Quand on le revoit, il est blanc, comme un navet, à bout de forces, affamé, énervé, sur le qui-vive, tremblant. Il met longtemps à s'en remettre. Une autre fois, à Nendaz, il assistait à la messe, les gendarmes entrèrent et gardèrent la porte. Le curé s'arrangea pour lui cligner de l'oeil, le fit passer par la sacristie et mentit carrément à la maréchaussée. Il y a des fois où il faut savoir mériter l'enfer.
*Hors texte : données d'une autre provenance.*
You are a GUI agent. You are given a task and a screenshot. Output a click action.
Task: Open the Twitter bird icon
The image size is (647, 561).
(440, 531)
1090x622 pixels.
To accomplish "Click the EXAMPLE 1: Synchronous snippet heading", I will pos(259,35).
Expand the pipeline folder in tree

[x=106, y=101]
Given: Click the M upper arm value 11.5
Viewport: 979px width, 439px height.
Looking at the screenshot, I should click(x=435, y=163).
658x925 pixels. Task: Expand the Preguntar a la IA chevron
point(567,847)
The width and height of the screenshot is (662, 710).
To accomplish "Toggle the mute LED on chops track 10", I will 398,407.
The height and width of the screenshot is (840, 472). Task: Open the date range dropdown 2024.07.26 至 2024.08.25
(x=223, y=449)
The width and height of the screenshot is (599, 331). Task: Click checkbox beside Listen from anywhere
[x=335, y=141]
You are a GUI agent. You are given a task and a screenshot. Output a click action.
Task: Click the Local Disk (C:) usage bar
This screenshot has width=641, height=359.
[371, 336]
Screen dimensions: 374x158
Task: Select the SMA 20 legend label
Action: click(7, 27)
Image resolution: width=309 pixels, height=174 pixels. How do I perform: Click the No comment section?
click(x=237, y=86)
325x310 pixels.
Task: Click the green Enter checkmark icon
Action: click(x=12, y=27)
L'enfer (oh ! pas celui de Dante, le vrai qui ne fait pas d'esbroufe !), l'enfer, le Déserteur le passait sur terre ! Un enfer d'inquiétude, d'incertitude ; toujours sur la corde raide, jamais assuré, non pas du lendemain mais de l'heure qui vient (...) Après les algarades, il ne se fixera plus nulle part. Il reviendra toujours avec plaisir à Haute-Nendaz, mais il ne restera jamais plus d'un jour dans la même cabane (...) sans cesse en route, il déplace la cible pour fuir les coups.
Et de ce temps, il va toujours au seuil des bonnes gens peindre des saints et des événements de Dieu : la Sainte Vierge Marie ; le Saint Jean-Baptiste ; le Jésus en Croix (...)
Il perd peu à peu ses forces. Toujours en route ; toujours des pas (...) Et le voilà confiné pour toujours entre ces quatre murs : la misère, les gendarmes, la charité et la mort.
Qui l'atteint en 1871 à Veysonnaz chez un fermier où cette fois il a bien fallu qu'il accepte un lit. C'est le 9 mars. Il est comme une lampe à qui l'huile manque. Il ne souffre pas ; il s'en va tout simplement. Il a trouvé tout seul sa porte de sortie. Au diable les gouvernements et les gendarmes, ce coeur qui ralentit son mouvement confectionne tout seul la plus merveilleuse des amnisties avec les moyens du bord.
Quelle magnifique tanière que la mort ! et comme il s'y sent à l'abri ! Comme il a enfin le temps de penser aux choses importantes ! Et parmi celles-ci il y en a une qui lui tient au coeur : c'est de remercier avant de partir celui qui le premier l'a accueilli ici : le président Fragnière, le mari de Marie-Jeanne Bournissay. On le fait appeler, il arrive. Ce sont des remerciements très émouvants. On n'a pas l'impression d'avoir tant fait pour lui que de mériter qu'au seuil de la mort il s'en souvienne et avec tant de gratitude. On voudrait avoir fait plus. Quelle gloire pour ce Déserteur qui s'en va ! Qui est parti.
II était trop mystérieux pour qu'il n'y ait pas quelques remous à la surface des ténèbres où il plongeait. Il y a une tradition. Il a donné avant de partir sa dernière oeuvre à Fragnière : un crucifix. Ce crucifix aurait fait des miracles.
Quand on transporta le cercueil du Déserteur de Veysonnaz à Basse-Nendaz, où se trouvait alors le seul cimetière de toutes les agglomérations, quatre paysans portaient ce cercueil sur l'épaule, mais il était grand ce Déserteur, et il fallut charger le cercueil sur un mulet. Devant la chapelle de Sainte-Agathe, le mulet refusa de passer outre.